Intergenic Interactions of SBNO1 , NFAT5 and GLT8D1 Determine the Susceptibility to Knee Osteoarthritis among Europeans of Russia.
Vitaly NovakovOlga NovakovaMaria ChurnosovaInna SorokinaInna AristovaAlexey V PolonikovEvgeny ReshetnikovMikhail I ChurnosovPublished in: Life (Basel, Switzerland) (2023)

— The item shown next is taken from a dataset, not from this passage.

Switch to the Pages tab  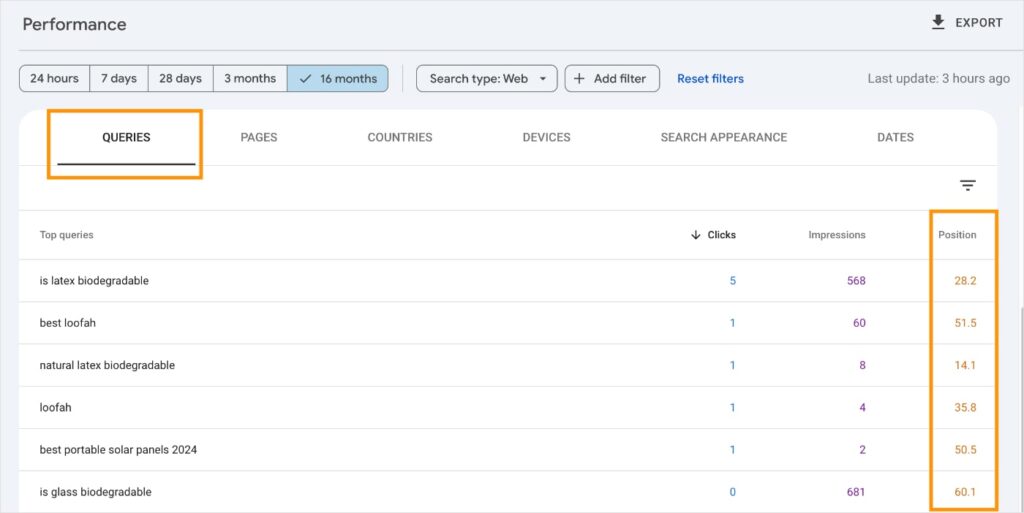259,137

This study was conducted to examine the associations between genome-wide association studies (GWAS)-important single nucleotide polymorphisms (SNPs) and knee osteoarthritis (KOA) among Europeans of Russia. The present replicative study ("patient-control" design has been used) was carried out on 1000 DNA samples from KOA ( n = 500) and KOA-free ( n = 500) participants. Ten GWAS-important for KOA SNPs of eight candidate genes ( LYPLAL1, GNL3, GLT8D1, SBNO1, WWP2, NFAT5, TGFA, GDF5 ) were studied. To assess the link between SNPs and KOA susceptibility, logistic regression (to establish independent SNP effects) and MB-MDR (to identify SNP-SNP interactions) were used. As a result of this genetic analysis, the associations of individual SNPs with KOA have not been proven. Eight loci out of ten tested SNPs interacted with each other (within twelve genetic models) and determined susceptibility to KOA. The greatest contribution to the disease development were made by three polymorphisms/genes such as rs6976 (C>T) GLT8D1 , rs56116847 (G>A) SBNO1 , rs6499244 (T>A) NFAT5 (each was included in 2/3 [8 out 12] KOA-responsible genetic interaction models). A two-locus epistatic interaction of rs56116847 (G >A) SBNO1 × rs6499244 (T>A) NFAT5 determined the maximum percentage (0.86%) of KOA entropy. KOA-associated SNPs are regulatory polymorphisms that affect the expression/splicing level, epigenetic modification of 72 genes in KOA-pathogenetically significant organs such as skeletal muscles, tibial arteries/nerves, thyroid, adipose tissue, etc. These putative KOA-effector genes are mainly involved in the organization/activity of the exoribonuclease complex and antigen processing/presentation pathways. In conclusion, KOA susceptibility among Europeans of Russia is mediated by intergenic interactions (but not the main effects) of GWAS-important SNPs.